▸ ACTIVITY
Output must match the data below exactly from its first line through the line that contains "Compare (88, 553)", with no other line.

▸ AVAILABLE RECORDS
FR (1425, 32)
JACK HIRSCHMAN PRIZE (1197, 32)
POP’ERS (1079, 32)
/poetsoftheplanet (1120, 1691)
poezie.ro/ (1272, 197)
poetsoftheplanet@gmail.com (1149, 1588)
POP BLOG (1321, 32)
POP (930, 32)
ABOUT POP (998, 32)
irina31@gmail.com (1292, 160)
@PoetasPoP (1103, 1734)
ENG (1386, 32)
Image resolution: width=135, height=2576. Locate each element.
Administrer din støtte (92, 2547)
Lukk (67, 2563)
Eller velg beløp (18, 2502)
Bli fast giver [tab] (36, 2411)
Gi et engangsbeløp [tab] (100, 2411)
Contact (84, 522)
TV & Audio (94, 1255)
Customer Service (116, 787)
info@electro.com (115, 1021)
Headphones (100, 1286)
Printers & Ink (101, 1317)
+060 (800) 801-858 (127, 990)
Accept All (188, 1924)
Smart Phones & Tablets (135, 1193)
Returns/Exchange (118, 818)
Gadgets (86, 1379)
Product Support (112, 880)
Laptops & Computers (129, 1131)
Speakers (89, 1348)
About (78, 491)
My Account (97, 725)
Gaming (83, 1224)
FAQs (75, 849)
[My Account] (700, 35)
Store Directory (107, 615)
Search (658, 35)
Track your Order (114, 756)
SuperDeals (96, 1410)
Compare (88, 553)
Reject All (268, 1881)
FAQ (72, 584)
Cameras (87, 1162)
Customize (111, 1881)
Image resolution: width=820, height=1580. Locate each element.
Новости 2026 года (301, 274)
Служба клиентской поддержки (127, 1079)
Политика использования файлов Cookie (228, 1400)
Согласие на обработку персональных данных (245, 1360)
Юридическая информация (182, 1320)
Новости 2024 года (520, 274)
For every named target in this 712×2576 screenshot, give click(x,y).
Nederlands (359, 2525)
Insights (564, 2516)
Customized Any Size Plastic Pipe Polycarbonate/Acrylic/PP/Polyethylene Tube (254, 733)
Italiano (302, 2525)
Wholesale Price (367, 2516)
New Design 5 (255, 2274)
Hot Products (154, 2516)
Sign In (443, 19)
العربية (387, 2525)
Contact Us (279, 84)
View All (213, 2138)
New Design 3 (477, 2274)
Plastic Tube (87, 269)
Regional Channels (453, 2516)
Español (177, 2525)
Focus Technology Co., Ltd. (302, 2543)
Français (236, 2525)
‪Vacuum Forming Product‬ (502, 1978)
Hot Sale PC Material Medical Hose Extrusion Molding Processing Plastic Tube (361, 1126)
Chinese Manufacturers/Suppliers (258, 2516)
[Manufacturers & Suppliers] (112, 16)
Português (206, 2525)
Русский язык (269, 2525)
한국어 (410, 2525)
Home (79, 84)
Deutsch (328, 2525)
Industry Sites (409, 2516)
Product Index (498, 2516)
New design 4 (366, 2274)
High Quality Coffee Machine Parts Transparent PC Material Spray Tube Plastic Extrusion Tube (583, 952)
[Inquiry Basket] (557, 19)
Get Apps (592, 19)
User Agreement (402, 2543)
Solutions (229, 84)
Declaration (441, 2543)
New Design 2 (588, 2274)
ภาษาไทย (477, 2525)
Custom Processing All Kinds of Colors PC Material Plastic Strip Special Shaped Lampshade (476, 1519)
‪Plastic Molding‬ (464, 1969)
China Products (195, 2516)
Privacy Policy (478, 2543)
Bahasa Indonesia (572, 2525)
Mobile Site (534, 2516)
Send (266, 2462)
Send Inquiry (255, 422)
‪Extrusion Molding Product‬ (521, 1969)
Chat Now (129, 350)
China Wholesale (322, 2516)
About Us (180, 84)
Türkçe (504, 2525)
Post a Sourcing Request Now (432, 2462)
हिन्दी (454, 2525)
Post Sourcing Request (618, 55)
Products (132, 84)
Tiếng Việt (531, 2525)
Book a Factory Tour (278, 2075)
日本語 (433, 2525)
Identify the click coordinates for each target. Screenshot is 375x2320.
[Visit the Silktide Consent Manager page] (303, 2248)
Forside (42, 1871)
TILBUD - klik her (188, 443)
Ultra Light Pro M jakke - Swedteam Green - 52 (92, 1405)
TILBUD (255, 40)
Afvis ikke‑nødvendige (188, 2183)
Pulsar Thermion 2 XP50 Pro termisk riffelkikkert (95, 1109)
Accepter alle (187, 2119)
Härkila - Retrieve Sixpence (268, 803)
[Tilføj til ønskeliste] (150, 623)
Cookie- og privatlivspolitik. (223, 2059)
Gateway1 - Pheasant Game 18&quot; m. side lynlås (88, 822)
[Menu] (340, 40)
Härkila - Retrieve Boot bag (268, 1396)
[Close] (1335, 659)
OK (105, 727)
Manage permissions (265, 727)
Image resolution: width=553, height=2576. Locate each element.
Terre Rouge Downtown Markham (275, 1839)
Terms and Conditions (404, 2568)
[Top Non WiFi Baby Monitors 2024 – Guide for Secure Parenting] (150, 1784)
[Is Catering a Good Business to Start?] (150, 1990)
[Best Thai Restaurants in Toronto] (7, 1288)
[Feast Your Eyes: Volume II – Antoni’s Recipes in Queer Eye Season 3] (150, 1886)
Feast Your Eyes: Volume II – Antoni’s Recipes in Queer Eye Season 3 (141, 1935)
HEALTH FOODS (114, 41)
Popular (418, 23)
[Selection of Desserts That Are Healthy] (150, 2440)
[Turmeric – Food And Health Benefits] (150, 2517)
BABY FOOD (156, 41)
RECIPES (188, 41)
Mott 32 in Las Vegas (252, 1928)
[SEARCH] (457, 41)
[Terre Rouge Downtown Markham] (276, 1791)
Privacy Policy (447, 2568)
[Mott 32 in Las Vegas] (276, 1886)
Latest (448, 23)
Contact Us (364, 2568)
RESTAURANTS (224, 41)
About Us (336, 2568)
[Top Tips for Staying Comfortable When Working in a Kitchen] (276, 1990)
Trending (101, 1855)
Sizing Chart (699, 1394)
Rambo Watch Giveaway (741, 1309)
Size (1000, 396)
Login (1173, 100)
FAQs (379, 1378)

▸ ANSWER TO THE EXERCISE
FR (1425, 32)
JACK HIRSCHMAN PRIZE (1197, 32)
POP’ERS (1079, 32)
/poetsoftheplanet (1120, 1691)
poezie.ro/ (1272, 197)
poetsoftheplanet@gmail.com (1149, 1588)
POP BLOG (1321, 32)
POP (930, 32)
ABOUT POP (998, 32)
irina31@gmail.com (1292, 160)
@PoetasPoP (1103, 1734)
ENG (1386, 32)
Image resolution: width=135, height=2576. Locate each element.
Administrer din støtte (92, 2547)
Lukk (67, 2563)
Eller velg beløp (18, 2502)
Bli fast giver [tab] (36, 2411)
Gi et engangsbeløp [tab] (100, 2411)
Contact (84, 522)
TV & Audio (94, 1255)
Customer Service (116, 787)
info@electro.com (115, 1021)
Headphones (100, 1286)
Printers & Ink (101, 1317)
+060 (800) 801-858 (127, 990)
Accept All (188, 1924)
Smart Phones & Tablets (135, 1193)
Returns/Exchange (118, 818)
Gadgets (86, 1379)
Product Support (112, 880)
Laptops & Computers (129, 1131)
Speakers (89, 1348)
About (78, 491)
My Account (97, 725)
Gaming (83, 1224)
FAQs (75, 849)
[My Account] (700, 35)
Store Directory (107, 615)
Search (658, 35)
Track your Order (114, 756)
SuperDeals (96, 1410)
Compare (88, 553)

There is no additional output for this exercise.